Supplied passage:
Becoming Buddhist

Attempting to Live a More Mindful Life

On the Advice of a Friend, Woman Writes Letter to Her Paranoid Self in a Time of Crisis

6 Comments

Dear BB,

Don’t be a fucking idiot. Many people lose some hearing with an ear infection and get it back just fine. You’ll be one of them. The Buddha would remind you that everything is always changing, that this—this horrible tinnitus and hearing loss—is what’s happening now. It does not mean it will be happening in a month. I know it’s been scary and all, that the other night you sat shivering and crying and saying “please make it end, please make it end” for hours all alone in bed with your ears roaring, absolutely roaring, after you read some scary stuff on the Internet, but put things in perspective: there are women being raped and murdered across the world. ISIS is terrorizing us. Ted Cruz just announced he’s running for POTUS. Your fucking ear problems are small fish. Seriously. Everyone—all the doctors—have said you will most likely regain full hearing when the infection clears up. Let’s assume that “most likely” actually means “definitely” or “100% positive” and just stop with the horrible anxiety that somehow you’ll live with tinnitus and compromised hearing for the rest of your life, okay? Don’t be an idiot. You know in two weeks you’ll look back and think, well, I knew deep down I would be okay. What was I freaking out about?

I should say—I know this illness has been absolutely the worst for you. It’s rare to get what you think will be a relatively mild cold and have it turn into a ten-day flu, complete with 102-degree fever, chills, aches, exhaustion, a racking cough, and congestion so bad that it turns into an intensely painful double ear infection after a week. I know it is doubly shitty that this all happened during your spring break, when you had big plans for that book proposal and that book revision and maybe even just a few hours puttering in the back yard without a care in the world, and instead, you spent the entire thing in bed. Yes, that sucks.

Provided material:
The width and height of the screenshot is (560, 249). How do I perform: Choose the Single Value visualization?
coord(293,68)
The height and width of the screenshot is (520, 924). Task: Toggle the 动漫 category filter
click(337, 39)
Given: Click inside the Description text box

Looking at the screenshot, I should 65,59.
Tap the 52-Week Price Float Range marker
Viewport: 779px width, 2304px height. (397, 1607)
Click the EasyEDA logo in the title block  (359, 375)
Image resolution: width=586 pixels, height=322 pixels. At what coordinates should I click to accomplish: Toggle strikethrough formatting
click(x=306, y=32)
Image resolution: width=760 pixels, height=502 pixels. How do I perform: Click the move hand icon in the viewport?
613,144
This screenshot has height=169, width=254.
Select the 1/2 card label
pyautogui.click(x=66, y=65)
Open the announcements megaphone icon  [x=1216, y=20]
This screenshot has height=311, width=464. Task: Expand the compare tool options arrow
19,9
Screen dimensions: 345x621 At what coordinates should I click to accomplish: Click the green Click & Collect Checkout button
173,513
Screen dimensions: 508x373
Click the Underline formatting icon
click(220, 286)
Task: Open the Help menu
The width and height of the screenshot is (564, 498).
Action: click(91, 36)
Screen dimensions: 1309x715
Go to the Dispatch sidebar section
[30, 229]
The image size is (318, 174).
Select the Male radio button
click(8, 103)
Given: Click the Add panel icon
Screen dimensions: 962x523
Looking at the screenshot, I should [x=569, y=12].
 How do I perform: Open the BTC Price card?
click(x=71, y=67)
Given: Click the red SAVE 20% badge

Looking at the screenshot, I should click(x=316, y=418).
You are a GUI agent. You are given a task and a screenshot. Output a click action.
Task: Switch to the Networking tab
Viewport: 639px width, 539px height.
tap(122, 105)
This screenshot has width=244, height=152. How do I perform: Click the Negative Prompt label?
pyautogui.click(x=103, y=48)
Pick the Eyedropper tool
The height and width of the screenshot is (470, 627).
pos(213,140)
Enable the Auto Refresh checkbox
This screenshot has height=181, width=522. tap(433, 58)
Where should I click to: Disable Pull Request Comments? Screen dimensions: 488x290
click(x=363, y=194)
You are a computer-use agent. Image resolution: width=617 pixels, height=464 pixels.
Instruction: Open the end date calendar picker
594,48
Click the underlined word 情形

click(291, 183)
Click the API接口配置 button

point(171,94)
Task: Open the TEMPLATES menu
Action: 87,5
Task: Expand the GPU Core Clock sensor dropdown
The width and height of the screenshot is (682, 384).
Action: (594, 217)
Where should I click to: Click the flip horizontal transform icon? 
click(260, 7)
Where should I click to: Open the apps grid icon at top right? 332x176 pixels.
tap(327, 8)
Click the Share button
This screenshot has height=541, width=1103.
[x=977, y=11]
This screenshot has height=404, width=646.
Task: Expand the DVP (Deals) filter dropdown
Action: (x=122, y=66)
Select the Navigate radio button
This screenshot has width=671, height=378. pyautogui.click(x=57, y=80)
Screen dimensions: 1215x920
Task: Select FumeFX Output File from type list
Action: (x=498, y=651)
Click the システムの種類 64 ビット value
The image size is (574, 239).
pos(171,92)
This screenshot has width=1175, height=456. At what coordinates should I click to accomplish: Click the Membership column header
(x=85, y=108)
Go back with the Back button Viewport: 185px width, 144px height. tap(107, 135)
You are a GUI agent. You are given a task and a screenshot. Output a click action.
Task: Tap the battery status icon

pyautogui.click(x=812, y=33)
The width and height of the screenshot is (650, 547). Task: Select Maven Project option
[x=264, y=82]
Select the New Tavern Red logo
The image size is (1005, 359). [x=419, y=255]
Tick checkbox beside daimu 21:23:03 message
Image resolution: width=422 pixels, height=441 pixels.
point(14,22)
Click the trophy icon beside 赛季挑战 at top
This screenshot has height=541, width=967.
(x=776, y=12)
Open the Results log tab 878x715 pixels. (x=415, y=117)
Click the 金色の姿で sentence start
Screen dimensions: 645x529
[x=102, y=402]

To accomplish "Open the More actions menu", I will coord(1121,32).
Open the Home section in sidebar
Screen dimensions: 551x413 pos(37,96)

Problems and tasks:
A – According to the letter to BB, how high did the fever reach during the illness?
B – Write the next part of the letter to BB, picking up after its final sentence.

Answers for this exercise:
A – The fever reached 102 degrees.

B –
Still life with used tissues.

Still life with used tissues.

I know you’ve tried the following over the last two weeks:

Osha root tincture

Licorice root tincture

“Wellness Formula”

Advil

Tylenol

NyQuil (never again)

FloNase

Nasal decongestant

Mucinex

Antibiotic ear drops

Garlic-mullein ear drops

“Xiao Chai Hu”

Lycopodium 30c (homeopathic for tinnitus)

Vitamin C

Zinc throat spray

Azithromycin

…and none of it has worked, but still, don’t lose heart. Don’t assume that you’re going to be deaf for the rest of your life. That’s crazy!

Oh, and, I know you’ve also tried:

Acupuncture

Hot steam

Salt water as a gargle, in the neti pot, and in the humidifier

Raw garlic

Visualization

Bone broth

Acidophilus chewies

Acidophilus fancy drinks

Prayer

…and you still mostly feel like crap, but seriously. Enough is enough. Take a deep breath, a hot shower, another shot of zinc, and a slow walk. Clear thy head, girl.

Remember Pema Chodron when she reminds us to think of adversity as no big deal. Remember the adage: this too shall pass.

No really, this too shall pass.

Love,

BB

Author: becomingbuddhist

I am a writer, teacher, and mother living in Northern California. Recently I decided to try an experiment in living more mindfully. This blog is my testimonial.

6 thoughts on “On the Advice of a Friend, Woman Writes Letter to Her Paranoid Self in a Time of Crisis

  1. This is a really good letter. It helped me. I might try to do it too. But more importantly, I hope you feel better. Big love and thank you.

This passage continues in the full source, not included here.